Ask for the data structure first, tests second. Get the implementation, review it, then ask the AI to generate test cases. This is more efficient than asking for both at once, and it gives you a chance to catch structural issues before the AI builds tests around a broken implementation.
Watch for the AI taking shortcuts. If you ask for an LRU cache, some models will just use Python's OrderedDict and call it done. That's technically correct, but it completely hides the composition of hash map + linked list, which is the whole point of the problem. If the interviewer wanted you to use a built-in, they'd say so. Be explicit: "implement this from scratch using a hash map and doubly-linked list, not OrderedDict."
When you're verifying the AI's output, trace through a few operations mentally. For the LRU cache: insert three items, access the first one (it should move to the head), insert a fourth (the least recently used should get evicted). For the median finder: add 1, 3, 2 in order and check that the median is correct after each addition. These walkthroughs catch the majority of bugs and they show the interviewer that you're not just blindly accepting AI output.
Data structure design is one of the areas where strong fundamentals pay the biggest dividends. You don't need to know every structure under the sun. You need to know the five or six common primitives, understand their time complexities, and be able to reason about composing them. Get that right, and the AI handles the rest.

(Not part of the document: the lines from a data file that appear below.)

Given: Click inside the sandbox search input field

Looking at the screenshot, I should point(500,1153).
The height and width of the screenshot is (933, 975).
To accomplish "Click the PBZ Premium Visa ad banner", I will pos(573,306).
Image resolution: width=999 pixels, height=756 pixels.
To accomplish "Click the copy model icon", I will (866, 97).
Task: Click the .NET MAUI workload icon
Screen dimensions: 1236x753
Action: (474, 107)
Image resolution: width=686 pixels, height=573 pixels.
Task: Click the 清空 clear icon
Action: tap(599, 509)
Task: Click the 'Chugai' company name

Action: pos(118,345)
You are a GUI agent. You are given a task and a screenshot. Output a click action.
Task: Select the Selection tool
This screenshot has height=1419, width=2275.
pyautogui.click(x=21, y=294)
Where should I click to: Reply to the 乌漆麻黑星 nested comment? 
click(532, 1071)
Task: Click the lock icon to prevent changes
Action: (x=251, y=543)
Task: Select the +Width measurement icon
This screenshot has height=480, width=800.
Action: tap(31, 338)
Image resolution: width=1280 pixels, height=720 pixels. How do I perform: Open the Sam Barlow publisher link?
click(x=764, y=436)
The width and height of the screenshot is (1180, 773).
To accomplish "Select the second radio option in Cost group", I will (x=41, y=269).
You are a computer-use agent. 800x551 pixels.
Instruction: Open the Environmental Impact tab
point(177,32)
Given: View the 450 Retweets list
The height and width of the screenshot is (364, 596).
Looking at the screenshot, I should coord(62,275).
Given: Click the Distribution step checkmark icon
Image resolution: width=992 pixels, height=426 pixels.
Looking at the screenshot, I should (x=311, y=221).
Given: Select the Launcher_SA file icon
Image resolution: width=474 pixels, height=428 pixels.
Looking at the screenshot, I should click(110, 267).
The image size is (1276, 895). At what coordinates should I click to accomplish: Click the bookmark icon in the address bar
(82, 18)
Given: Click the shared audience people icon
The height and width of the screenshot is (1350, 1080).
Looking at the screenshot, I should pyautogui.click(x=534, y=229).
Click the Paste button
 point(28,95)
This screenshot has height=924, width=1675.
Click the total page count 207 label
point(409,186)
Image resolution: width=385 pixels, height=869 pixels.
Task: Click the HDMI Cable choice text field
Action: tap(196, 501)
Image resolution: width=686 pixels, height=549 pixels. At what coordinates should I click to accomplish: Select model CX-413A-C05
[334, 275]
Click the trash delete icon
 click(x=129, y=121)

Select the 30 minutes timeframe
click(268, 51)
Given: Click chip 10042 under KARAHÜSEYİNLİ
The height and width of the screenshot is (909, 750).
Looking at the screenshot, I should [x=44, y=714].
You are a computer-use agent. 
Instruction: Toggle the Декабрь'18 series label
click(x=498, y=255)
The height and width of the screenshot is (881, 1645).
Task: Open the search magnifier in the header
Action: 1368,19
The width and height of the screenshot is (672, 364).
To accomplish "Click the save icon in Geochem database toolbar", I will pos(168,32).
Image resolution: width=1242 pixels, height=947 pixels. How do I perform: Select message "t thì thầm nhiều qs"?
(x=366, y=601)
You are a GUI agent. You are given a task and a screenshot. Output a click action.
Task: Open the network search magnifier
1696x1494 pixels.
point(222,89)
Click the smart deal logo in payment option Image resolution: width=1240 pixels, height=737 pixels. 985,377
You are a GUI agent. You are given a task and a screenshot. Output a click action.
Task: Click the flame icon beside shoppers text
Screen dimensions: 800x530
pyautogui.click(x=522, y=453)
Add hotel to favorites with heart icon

One final thought: these problems reward preparation disproportionately. The number of common compositions is small — hash map + linked list, two heaps, union-find with path compression, hash map + sorted set. If you've built each of these once before the interview, you'll recognize the pattern in seconds instead of minutes. And in a timed interview, that difference matters a lot. Practice the compositions, not just the individual structures.